Más de 60 rescatistas, perros rastreadores y drones trabajan contrarreloj para intentar reconstruir sus últimos movimientos. Pero el hallazgo del vehículo —sin signos de violencia y con las pertenencias intactas— solo aumentó las incógnitas. En el terreno se detectaron fogatas recientes, aunque no se pudo confirmar si fueron realizadas por los jubilados.

El periodista Ignacio González Prieto recordó que no es la primera vez que la zona es escenario de un hecho trágico. En febrero de 2023, el joven Diego Barría desapareció en circunstancias similares mientras practicaba pesca en cuatriciclo en la misma franja costera. Días después, su cuerpo fue hallado dentro de un tiburón capturado en el área. Aquel episodio estremeció a la región y dejó una marca imborrable en la memoria colectiva.

La comparación entre ambos casos resulta inevitable. “Ese lugar ya ha sido escenario de desapariciones con finales tristes”, señaló González Prieto, advirtiendo sobre los peligros naturales del área: mareas intensas, vientos que borran rastros y una geografía árida que puede desorientar incluso a los más experimentados. Los expertos sostienen que las condiciones del terreno, sumadas al aislamiento, convierten cualquier contratiempo en una situación de alto riesgo.

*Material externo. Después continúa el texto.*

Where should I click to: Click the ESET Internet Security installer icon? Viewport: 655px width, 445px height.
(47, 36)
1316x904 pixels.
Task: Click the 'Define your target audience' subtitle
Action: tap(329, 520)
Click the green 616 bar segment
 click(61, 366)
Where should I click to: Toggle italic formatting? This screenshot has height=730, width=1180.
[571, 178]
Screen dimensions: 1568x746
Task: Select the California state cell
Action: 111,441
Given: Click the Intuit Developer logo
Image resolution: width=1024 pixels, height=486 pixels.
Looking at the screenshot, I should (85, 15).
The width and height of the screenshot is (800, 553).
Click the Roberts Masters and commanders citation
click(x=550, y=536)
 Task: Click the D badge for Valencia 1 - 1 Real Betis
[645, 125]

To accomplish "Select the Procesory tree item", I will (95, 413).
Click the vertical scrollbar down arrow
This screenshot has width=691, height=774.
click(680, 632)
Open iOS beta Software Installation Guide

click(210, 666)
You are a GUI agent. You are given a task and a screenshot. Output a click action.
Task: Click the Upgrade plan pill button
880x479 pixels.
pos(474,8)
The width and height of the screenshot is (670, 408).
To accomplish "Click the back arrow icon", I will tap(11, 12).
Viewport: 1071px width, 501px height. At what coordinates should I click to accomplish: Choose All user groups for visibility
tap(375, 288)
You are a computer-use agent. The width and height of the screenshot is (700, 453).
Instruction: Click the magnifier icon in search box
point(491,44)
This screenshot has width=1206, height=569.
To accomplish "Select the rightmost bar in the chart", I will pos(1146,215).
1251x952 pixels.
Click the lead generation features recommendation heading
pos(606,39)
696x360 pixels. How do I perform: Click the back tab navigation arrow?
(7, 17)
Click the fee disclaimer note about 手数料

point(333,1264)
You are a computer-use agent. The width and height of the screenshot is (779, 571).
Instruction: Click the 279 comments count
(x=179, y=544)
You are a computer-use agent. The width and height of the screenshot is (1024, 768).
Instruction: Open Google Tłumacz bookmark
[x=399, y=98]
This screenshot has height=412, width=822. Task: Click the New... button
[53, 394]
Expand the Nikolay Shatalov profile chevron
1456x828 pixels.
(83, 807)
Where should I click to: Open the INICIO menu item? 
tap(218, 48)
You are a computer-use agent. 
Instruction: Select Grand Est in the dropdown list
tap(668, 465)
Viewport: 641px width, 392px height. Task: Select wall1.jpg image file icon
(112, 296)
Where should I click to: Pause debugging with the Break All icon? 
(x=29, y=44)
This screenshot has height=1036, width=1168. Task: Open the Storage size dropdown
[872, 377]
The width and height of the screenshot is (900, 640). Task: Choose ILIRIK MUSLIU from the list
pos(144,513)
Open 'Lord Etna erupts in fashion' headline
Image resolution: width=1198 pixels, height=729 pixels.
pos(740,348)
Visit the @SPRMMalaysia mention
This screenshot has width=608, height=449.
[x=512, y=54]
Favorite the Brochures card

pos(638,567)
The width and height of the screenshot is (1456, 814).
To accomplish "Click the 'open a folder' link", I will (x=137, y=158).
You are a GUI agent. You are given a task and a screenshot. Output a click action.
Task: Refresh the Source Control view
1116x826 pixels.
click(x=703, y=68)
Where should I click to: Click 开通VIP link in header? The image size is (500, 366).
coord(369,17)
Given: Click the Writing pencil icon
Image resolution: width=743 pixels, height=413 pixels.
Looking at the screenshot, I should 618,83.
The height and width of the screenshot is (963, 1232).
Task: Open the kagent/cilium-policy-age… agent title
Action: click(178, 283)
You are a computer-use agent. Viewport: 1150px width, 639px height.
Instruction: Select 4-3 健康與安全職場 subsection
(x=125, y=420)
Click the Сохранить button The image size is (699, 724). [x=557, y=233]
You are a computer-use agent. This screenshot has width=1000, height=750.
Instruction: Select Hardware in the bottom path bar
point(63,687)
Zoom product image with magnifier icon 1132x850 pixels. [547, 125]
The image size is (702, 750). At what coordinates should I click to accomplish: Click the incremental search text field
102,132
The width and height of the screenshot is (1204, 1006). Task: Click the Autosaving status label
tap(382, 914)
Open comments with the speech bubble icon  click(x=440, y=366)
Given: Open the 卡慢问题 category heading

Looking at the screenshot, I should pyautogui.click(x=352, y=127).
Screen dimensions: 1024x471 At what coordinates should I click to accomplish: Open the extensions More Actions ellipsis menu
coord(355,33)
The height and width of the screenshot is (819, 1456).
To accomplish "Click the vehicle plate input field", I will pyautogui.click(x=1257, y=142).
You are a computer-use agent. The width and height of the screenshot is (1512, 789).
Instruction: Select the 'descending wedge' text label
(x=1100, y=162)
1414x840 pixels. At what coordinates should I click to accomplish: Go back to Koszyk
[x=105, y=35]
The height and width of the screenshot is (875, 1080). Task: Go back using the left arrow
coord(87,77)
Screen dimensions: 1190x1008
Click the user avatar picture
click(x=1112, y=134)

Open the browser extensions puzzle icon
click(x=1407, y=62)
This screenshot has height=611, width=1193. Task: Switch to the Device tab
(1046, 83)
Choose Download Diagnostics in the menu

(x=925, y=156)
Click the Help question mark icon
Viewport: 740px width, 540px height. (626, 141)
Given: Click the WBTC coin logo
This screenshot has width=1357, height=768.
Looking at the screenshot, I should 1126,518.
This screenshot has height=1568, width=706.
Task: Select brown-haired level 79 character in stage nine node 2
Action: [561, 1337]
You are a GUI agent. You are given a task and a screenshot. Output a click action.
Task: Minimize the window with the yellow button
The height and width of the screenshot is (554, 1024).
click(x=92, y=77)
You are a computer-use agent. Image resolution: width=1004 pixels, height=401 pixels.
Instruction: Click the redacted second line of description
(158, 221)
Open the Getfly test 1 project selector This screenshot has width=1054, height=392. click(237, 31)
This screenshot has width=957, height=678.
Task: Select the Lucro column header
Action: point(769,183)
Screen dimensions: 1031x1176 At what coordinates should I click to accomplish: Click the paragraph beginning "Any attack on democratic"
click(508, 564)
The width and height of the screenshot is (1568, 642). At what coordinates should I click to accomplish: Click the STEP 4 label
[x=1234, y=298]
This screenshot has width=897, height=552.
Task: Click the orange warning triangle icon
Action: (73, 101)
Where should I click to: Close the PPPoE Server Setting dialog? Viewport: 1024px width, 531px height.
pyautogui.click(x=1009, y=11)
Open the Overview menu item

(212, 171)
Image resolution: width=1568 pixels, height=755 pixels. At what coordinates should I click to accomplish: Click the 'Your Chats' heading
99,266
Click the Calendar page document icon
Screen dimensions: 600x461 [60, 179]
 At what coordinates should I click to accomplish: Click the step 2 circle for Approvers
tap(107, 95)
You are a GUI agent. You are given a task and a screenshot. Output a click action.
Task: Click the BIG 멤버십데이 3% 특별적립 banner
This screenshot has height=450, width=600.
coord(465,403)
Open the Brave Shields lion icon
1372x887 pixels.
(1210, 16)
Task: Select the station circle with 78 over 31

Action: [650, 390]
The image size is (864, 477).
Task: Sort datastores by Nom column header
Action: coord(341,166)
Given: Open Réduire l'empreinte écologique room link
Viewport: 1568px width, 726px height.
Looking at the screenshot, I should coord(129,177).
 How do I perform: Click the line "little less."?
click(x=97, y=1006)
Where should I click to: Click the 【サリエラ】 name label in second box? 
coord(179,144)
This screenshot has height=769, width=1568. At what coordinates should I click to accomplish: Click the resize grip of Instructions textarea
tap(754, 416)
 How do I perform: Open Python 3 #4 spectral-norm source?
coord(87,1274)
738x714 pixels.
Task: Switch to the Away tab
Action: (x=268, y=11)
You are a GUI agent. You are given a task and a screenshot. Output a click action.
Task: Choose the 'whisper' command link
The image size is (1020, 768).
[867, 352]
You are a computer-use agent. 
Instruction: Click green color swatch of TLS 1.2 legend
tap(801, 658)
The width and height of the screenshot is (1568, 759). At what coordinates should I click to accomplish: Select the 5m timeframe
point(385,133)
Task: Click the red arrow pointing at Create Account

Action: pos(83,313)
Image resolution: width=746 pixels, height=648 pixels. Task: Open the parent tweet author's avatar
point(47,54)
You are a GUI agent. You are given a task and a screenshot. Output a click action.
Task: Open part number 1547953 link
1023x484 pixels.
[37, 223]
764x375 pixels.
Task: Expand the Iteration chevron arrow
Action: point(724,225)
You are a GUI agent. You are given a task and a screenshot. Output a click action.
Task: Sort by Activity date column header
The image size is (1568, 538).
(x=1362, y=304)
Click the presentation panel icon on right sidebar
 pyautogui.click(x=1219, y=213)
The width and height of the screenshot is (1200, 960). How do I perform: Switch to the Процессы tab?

Mientras la búsqueda se intensifica, la familia de Kreder y Morales continúa aferrada a la esperanza. “Queremos saber qué pasó con nuestros padres. No pueden haberse esfumado así”, expresó una de sus hijas. Vecinos de comunidades rurales cercanas también se unieron al operativo, ofreciendo comida, vehículos y alojamiento para los rescatistas.

Las autoridades, en tanto, trabajan sobre múltiples hipótesis: un accidente, un hecho delictivo o incluso un fenómeno natural. Los peritajes sobre la camioneta podrían aportar claves decisivas, aunque hasta el momento no se han registrado indicios concluyentes.

El gobierno provincial aseguró que “no se escatiman recursos” para continuar las tareas, pero las condiciones meteorológicas —lluvias intermitentes, fuertes ráfagas y escasa visibilidad— complican los operativos. En medio del desconcierto, las autoridades pidieron prudencia ante la proliferación de rumores y versiones falsas en redes sociales.

La desaparición de Pedro y Juana volvió a poner el foco sobre los riesgos de las zonas costeras del sur argentino, donde la belleza natural convive con un entorno implacable. En Rocas Coloradas, el viento, la marea y el desierto parecen custodiar un nuevo misterio que aún no tiene respuestas.